Sundance Programming Director Trevor Groth offers film festival highlights |

Sundance Programming Director Trevor Groth offers film festival highlights

Victoria Carmen Sonne appears in Holiday by Isabella Eklf, an official selection of the World Cinema Dramatic Competition at the 2018 Sundance Film Festival. Courtesy of Sundance Institute | Photo by Jonas Lodahl.

In advance of this year’s Sundance Film Festival, Programming Director Trevor Groth offered a preview of some highlights.

Which film will be most talked about?

U.S. Dramatic Competition

Groth: “It has a real vibrant energy to it. It’s both funny and heavy and stylish and there is great music in it, all of the unique qualities of ‘Blindspotting’ are going to make people talk a lot about it during the festival, for sure.”

Which film is the funniest?

“A Futile and Stupid Gesture”

Groth: “The film I probably laughed the most at throughout would be ‘A Futile and Stupid Gesture’ which is the National Lampoon story directed by David Wain who did ‘Wet Hot American Summer.’ I thought the one-liners were so rapid fire and so funny and there was great casting.”

Which will be the toughest to watch?

“The Tale”
U.S. Dramatic Competition

Groth: “I will say two. ‘The Tale’ is a very personal act of a young woman coming of age where she had something traumatic happen and her adult self is looking back at that time in her life. There are some scenes that are tough to watch, but all for a very important purpose.”

World Dramatic Competition

Groth: “Then there is another film, ‘Holiday,’ that is very provocative, very challenging. It is also incredibly well made, which is why it’s in the festival, but is definitely going to spark a lot of conversation in the audience and the Q&As are going to be interesting.”

Which is the most avant-garde, technically or artistically?

“Sorry to Bother You”
World Dramatic Competition

Groth: “In a way, there is a film called ‘Sorry to Bother You’ that is a comedy, a satire about racial identity in the age we live in, but it is set in sort of a fantastic world.
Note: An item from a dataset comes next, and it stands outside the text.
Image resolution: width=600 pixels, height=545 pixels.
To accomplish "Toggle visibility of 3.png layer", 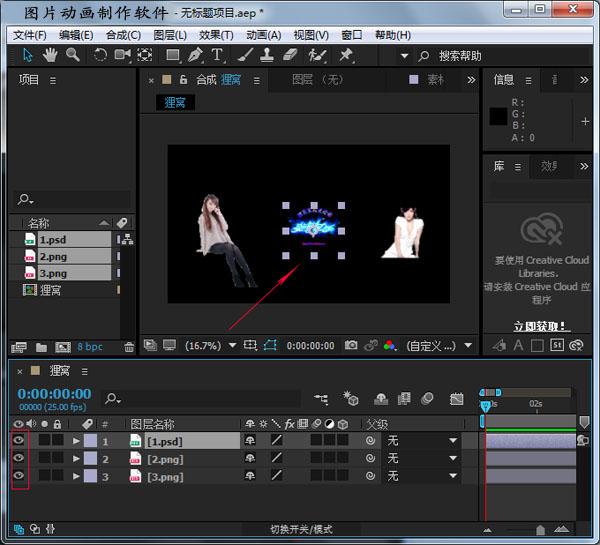I will pyautogui.click(x=18, y=476).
It reminds me of the kind of film that Michel Gondry (‘Eternal Sunshine of the Spotless Mind’) or Charlie Kaufman (‘Anomalisa’) might make. It’s really smart and really funny but really out there in storytelling.”


Groth: “In the film, ‘Search,’ throughout the entire film the audience is watching a computer screen and everything that comes up on that is how you get all the information. It’s a thriller where you see FaceTime conversations, Google searches and emails.  It’s a really smart and stylish approach to what a film can be.”

“306 Hollywood”

Groth: “‘306 Hollywood’ is a documentary made by two siblings who basically tell their grandmother’s story by coming into her home after she has passed away and excavating it and bringing her story to light. It’s really special.”

Which is the most timely politically?

“Seeing Allred”
U.S. Documentary

Groth: “There are a lot, but I’d go to the documentary about Gloria Allred who is one of the nation’s most famous women’s rights attorneys. ‘Seeing Allred’ really stands out because the headlines are so dominated by sexual assault and sexual misconduct in the workplace and she’s been fighting that fight for years.”

Are there some performances that stand out?

Groth: “The program is really notable this year for performances by actresses both known and unknown. I could list so many but some extraordinary performances worth mentioning include: Carey Mulligan (‘Wildlife’), Laura Dern (‘The Tale’), Andrea Riceborough (‘Nancy’) Maggie Gyllenhaal (‘The Kindergarten Teacher’), Chloë Sevigny (‘Lizzie’), Keira Knightley (‘Colette’) to name a few of the known actresses. I would also add some newcomers: Elsie Fisher (‘Eighth Grade’) and Thomasin Harcourt-McKenzie (‘Leave No Trace’).